South Korean authorities struggle to contain growing bedbug infestations

South Korea’s government is struggling to tackle a rising number of bedbug infestations as complaints have poured in from different parts of the country.

The first reports of instances of bedbugs came in September when students at Keimyung University in Daegu, around 240km away from capital Seoul, were bitten by parasitic insects in their dormitory.

Media reports emerged last month that larvae from the insects were found under the floor mats at a public sauna in Seoul’s neighbouring city Incheon, around 27km away, according to The Korea Times.

The country has since witnessed a jump in bedbug sightings, with 17 cases reported in Seoul alone.

Though there is no indication that the infestations are linked, bedbugs have become a significant concern in major cities including London and Paris that saw upticks in cases earlier this year.

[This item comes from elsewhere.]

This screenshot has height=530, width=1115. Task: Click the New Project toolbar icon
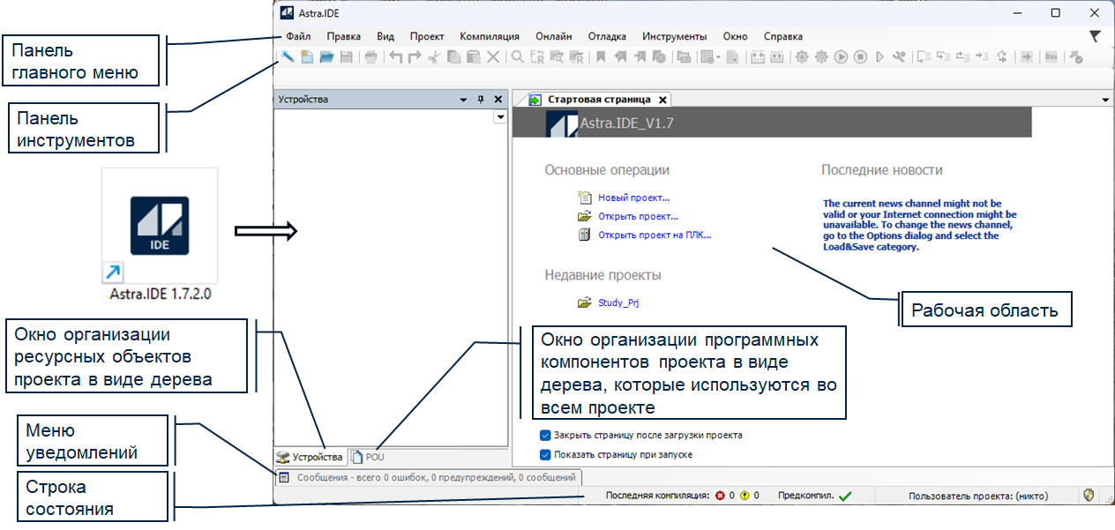point(307,57)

Seoul has allocated a budget of 500 million won (£310,000) to tackle its infestation, reported the Yonhap news agency.

The city has also set up a “bedbug report centre”, where locals can quickly file a complaint through a special call service number. Once a complaint is filed, the ward office dispatches a team to ensure compliance of regulations and takes necessary measures to prevent the spread of insects.

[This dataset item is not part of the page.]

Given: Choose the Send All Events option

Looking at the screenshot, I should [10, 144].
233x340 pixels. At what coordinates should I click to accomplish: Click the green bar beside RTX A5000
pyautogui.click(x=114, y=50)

And Seoul’s authorities have started inspecting over 3,000 public baths, saunas and hotels to deal with potential infestations.

Bedbugs are mutants and have been around since the age of the dinosaurs. Scientists have found the bedbug possesses genes from other organisms, making the creatures even harder to kill.

While bedbugs are not known to transmit infectious diseases, they feed on blood, causing skin rashes and itchiness, and can survive up to 100 days. The parasites also have a high reproductive rate, making it challenging for authorities to exterminate them.

At least 400 types of bacteria can be found in and on bedbugs. They appear to help keep them alive by fending off viruses, pesticides and other harmful substances.

The Korea Disease Control Agency on Monday announced it was mulling introducing new insecticides against the bedbugs due to the tolerance they have already developed against the existing ones.

“Other countries have already been using new insecticides due to the bedbugs’ tolerance,” a KDCA official was quoted as saying by The Korea Times. “We are in talks with the Ministry of Environment to introduce a new one.”

The fear of bedbugs has prompted some residents to stay away from movie theatres and avoid sitting on public transport.

Kim Sang-hee, who commutes on subway Line 1 in Seoul, told the outlet that she would rather stand on her way home from the office.

“Trains on Line No 1 are mostly old, and many of them have seats made of fabric that could become a good home for bedbugs,” she told the outlet. “I am worried that I could be bitten by bedbugs before I know it.”